Step 2.4: construct rendering mode and rendering:

discretizing a continuous domain volume rendering formula according to the volume rendering principle of computer graphics, as shown in the following formula, wherein N is the total number of sampling points on the ray r, t _i Coordinates for the i-th point:

the ray r is generated by this formula to the value of the corresponding pixel.

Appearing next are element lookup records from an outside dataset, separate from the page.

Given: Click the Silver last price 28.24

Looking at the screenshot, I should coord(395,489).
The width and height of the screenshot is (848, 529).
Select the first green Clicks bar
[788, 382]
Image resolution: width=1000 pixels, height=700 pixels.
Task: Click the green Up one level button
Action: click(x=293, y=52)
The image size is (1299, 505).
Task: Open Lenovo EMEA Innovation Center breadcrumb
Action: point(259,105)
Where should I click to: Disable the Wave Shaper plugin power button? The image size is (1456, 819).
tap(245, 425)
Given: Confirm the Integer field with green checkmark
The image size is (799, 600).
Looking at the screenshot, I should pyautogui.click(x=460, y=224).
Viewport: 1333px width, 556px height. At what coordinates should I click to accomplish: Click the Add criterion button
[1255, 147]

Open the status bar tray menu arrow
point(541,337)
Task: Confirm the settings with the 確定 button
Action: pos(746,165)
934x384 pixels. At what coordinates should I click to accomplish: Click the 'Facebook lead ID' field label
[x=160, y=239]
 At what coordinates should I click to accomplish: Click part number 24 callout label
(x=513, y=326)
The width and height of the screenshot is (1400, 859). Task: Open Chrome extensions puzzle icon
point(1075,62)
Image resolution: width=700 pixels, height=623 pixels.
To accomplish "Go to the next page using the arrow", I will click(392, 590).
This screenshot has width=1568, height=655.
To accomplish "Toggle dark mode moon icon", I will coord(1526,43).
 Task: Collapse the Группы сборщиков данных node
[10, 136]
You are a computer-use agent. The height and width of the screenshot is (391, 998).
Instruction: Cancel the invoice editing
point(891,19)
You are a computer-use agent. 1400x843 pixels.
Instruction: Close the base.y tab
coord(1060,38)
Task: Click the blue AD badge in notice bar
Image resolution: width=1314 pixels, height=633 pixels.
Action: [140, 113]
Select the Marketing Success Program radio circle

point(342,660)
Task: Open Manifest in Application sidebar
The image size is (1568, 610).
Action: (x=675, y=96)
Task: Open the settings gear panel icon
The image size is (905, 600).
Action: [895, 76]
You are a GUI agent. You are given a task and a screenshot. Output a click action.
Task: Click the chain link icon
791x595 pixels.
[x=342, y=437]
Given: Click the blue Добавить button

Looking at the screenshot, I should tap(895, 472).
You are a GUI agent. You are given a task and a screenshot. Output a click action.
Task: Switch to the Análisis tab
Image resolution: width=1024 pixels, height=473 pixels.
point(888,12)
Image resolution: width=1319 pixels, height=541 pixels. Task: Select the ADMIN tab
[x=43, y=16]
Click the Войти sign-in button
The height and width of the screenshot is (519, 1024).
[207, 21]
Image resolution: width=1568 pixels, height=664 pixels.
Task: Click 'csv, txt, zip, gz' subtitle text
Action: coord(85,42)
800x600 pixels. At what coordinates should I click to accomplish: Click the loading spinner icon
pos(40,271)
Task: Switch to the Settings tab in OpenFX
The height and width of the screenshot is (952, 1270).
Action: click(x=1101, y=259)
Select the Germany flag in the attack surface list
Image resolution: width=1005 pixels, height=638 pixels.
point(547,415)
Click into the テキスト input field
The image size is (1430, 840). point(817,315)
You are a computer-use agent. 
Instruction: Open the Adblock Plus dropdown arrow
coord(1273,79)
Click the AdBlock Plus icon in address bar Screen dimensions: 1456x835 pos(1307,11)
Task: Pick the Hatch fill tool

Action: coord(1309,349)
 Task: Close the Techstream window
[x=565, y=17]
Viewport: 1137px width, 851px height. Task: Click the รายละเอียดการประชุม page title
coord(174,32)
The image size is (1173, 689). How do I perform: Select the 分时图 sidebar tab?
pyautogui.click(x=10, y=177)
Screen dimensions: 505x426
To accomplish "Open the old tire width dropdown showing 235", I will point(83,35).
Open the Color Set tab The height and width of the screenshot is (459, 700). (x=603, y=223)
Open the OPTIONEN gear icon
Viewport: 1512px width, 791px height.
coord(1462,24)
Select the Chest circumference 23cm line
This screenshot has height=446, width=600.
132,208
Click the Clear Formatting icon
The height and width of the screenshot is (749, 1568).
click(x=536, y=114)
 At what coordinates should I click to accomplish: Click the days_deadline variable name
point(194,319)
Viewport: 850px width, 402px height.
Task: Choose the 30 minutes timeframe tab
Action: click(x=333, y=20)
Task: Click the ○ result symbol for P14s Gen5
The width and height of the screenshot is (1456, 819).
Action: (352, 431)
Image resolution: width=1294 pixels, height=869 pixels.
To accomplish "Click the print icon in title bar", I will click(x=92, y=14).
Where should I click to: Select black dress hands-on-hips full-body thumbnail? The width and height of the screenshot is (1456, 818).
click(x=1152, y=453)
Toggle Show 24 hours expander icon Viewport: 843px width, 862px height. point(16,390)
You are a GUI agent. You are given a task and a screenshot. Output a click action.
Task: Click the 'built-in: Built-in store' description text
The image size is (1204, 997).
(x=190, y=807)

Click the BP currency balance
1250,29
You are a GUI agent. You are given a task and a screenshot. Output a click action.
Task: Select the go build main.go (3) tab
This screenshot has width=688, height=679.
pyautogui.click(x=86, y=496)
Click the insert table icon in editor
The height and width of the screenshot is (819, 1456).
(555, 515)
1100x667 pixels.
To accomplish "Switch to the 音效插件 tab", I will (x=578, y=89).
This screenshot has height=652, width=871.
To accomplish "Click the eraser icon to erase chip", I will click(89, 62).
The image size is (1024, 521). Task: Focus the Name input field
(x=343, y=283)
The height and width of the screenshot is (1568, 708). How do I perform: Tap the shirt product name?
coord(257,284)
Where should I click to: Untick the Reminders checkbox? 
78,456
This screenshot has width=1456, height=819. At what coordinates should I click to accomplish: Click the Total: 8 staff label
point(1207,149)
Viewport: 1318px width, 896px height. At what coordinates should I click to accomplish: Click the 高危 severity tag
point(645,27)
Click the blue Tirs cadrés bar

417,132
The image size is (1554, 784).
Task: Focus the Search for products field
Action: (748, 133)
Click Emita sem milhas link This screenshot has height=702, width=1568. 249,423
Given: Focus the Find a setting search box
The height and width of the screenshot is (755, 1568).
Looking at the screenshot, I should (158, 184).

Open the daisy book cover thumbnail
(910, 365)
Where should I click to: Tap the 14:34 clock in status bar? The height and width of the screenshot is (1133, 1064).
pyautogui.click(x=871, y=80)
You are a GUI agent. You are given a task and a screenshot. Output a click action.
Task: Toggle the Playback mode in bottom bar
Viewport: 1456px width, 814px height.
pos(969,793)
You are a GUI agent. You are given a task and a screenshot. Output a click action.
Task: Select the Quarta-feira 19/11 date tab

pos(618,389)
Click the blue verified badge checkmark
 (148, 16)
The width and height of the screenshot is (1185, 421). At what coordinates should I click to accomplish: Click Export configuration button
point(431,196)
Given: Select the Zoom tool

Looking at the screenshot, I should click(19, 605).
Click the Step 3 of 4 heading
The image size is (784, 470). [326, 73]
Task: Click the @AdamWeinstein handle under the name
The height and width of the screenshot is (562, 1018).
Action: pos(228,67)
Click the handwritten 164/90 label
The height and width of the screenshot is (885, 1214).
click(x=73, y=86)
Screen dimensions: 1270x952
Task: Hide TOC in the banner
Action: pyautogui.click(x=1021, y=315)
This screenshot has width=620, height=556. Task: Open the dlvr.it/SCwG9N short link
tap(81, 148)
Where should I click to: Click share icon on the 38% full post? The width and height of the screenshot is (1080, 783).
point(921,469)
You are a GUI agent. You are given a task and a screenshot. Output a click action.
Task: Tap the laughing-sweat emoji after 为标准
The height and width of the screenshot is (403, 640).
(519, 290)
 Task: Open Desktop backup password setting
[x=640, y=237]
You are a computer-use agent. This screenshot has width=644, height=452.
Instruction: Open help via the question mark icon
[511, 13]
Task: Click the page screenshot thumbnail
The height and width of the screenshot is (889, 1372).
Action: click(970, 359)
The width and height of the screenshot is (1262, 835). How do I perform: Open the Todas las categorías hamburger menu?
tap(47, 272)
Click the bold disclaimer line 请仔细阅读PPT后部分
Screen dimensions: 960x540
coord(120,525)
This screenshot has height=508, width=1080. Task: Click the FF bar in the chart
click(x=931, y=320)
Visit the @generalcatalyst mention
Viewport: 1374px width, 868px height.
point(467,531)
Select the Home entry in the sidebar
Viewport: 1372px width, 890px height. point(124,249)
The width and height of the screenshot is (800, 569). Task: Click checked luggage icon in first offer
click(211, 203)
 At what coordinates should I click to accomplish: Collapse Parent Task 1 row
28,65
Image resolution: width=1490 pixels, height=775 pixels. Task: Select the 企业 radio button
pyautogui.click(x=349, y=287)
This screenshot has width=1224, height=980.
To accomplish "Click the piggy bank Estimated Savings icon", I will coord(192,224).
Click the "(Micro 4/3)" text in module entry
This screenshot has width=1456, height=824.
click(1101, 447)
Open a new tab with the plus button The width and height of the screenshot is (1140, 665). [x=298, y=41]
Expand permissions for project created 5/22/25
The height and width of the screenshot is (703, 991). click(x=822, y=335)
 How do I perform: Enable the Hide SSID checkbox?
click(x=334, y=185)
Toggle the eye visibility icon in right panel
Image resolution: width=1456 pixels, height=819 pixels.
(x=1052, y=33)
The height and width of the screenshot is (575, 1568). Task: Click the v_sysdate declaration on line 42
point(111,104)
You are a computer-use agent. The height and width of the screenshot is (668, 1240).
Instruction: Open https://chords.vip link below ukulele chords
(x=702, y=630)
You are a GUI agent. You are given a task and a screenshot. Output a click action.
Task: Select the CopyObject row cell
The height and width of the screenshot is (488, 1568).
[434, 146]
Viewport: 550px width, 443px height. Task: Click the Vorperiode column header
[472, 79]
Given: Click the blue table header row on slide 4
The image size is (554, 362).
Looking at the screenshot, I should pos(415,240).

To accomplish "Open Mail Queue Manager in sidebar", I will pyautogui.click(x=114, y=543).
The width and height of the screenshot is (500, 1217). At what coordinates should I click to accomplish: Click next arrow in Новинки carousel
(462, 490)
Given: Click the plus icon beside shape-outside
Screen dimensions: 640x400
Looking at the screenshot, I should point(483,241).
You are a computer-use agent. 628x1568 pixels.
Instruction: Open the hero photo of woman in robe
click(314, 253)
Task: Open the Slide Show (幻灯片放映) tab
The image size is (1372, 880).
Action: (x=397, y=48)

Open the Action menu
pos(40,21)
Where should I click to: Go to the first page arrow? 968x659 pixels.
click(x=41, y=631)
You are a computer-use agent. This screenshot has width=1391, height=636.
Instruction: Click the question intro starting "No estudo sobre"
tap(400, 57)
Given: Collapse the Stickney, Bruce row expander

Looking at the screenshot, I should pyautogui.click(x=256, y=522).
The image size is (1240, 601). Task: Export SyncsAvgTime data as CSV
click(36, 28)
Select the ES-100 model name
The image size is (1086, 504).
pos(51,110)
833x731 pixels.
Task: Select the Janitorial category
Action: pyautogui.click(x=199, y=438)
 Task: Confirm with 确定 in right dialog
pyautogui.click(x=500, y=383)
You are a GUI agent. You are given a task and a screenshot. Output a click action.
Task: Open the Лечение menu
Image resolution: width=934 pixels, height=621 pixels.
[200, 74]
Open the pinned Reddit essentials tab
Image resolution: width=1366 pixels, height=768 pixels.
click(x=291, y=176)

As a preferred embodiment of the present invention, the step (3) specifically includes the following steps:

(3.1) constructing the learnable feature encoding network module, and carrying out feature extraction on the input generator image and the real image to obtain a feature map of the image;

(3.2) constructing the learnable feature decoding network module, restoring the feature code generated by the feature encoding network module into an original image through the module, carrying out loss calculation on the feature code and the original image, and preventing the generator and the discriminator from being crashed, wherein the step is only adopted when training a real data set;

(3.3) constructing the learnable authentication network module, classifying the feature map output by (3.1) to enable the image generated by the generator to trend to the distribution of the real image, wherein the loss function adopts the R1 regularized unsaturated GAN loss.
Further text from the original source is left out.